Figures and Organisations


B

Peter Berg (1937-2011) was a social revolutionary thinker, writer, ecologist, environmental activist and founder of Planet Drum Foundation. He defined Bioregionalism as “proactive, and based on forming a harmony between human culture and the natural environment, rather than being protest-based like the original environmental movement. Also, while classical environmentalists saw human industry as the enemy of nature and nature as a victim needing to be saved; bioregionalists see humanity and its culture as a part of nature, focusing on building a positive, sustainable relationship with the environment, rather than a focus on preserving and segregating the wilderness from the world of humanity".[1]

C
CRED: CRED, Center for Research on the Epidemiology of Disasters
D
D.W. Winnicott (1896–1971) was an English pediatrician and psychoanalyst who was especially influential in the field of object relations theory. He was a leading member of the British Independent Group (psychoanalysis) of the British Psychoanalytic Society, and a close associate of Marion Milner.  He is best known for his ideas on the true self and false self, and the transitional object. He wrote several books, including Playing and Reality
E
John Embree was an anthropologist. His study culminated in the seminal book Suye Mura: A Japanese Village, published in 1939 by the University of Chicago Press.   He served as Professor of Anthropology at the University of Hawaii in 1937–41 and during World War II in 1943–45. He was also Associate Professor of Anthropology and head of the Japanese area studies of the Civil Affairs Training School for the Far East which the War Department set up at the University of Chicago for the training of military government officers for Japan and the Occupied Areas.
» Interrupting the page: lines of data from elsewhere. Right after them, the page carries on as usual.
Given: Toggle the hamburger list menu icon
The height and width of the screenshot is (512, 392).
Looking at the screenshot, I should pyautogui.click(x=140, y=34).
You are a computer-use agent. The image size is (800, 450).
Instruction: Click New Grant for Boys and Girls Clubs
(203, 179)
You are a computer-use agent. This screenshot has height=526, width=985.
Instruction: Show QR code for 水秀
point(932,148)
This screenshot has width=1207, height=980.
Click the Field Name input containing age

He was Associate Professor of Sociology and Research Associate of Anthropology at Yale from 1948 to 1950
F
Nancy Fraser (Baltimore, 20 May 1947) is an American critical theorist.  She is a noted feminist thinker concerned with conceptions of justice, she argues that justice is a complex concept which must be understood from the standpoint of three separate yet interrelated dimensions: distribution (of resources), recognition (of the varying contributions of different groups), and representation (linguistic).
 P
Jean Piaget (9 August 1896 – 16 September 1980) was a French-speaking Swiss developmental psychologist and philosopher known for his epistemological studies with children. His theory of cognitive development and epistemological view are together called "genetic epistemology".
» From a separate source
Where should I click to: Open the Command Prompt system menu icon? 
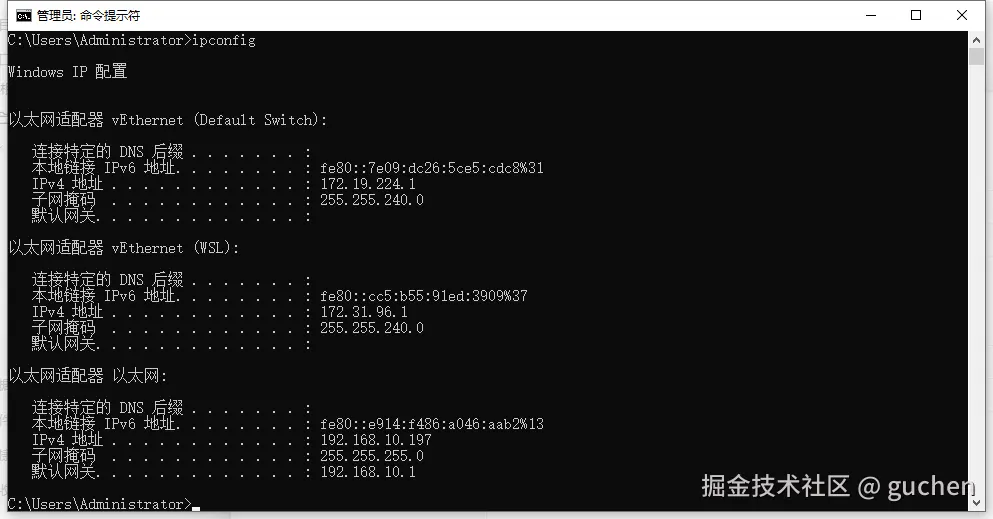click(x=22, y=15)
Piaget placed great importance on the education of children. As the Director of the International Bureau of Education, he declared in 1934 that "only education is capable of saving our societies from possible collapse, whether violent, or gradual." 
M
James Marston Fitch (1909–2000) was an architect and a Preservationist, one of the founders of the Graduate School of Architecture, Planning and Preservation at Columbia University in 1964. After leaving the Columbia faculty, he became director of historic preservation at the private architecture and planning firm, Beyer Blinder Belle. He led the fight that prevented the construction of an expressway through Soho, to save the buildings at what is now the South Street Seaport, and, in the 1990s, he supervised the renovation of Grand Central Terminal.
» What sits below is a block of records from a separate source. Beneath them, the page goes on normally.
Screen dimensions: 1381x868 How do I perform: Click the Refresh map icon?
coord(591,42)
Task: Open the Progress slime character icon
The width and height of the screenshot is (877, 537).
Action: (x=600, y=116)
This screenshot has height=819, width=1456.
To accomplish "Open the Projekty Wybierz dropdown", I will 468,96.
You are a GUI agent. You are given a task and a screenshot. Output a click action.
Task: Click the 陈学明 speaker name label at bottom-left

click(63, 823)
The activist Jane Jacobs considered that Fitch "was the principal character in making the preservation of historic buildings practical and feasible and popular."
W
Lawrence Wylies,  Anthropologist 
Y
Yi-Fu Tuan (born 5 December 1930)  is a Chinese-American geographer famous for pioneering the field of human geography and merging it with philosophy, art, psychology, and religion. This amalgamation has formed what is known as humanist geography.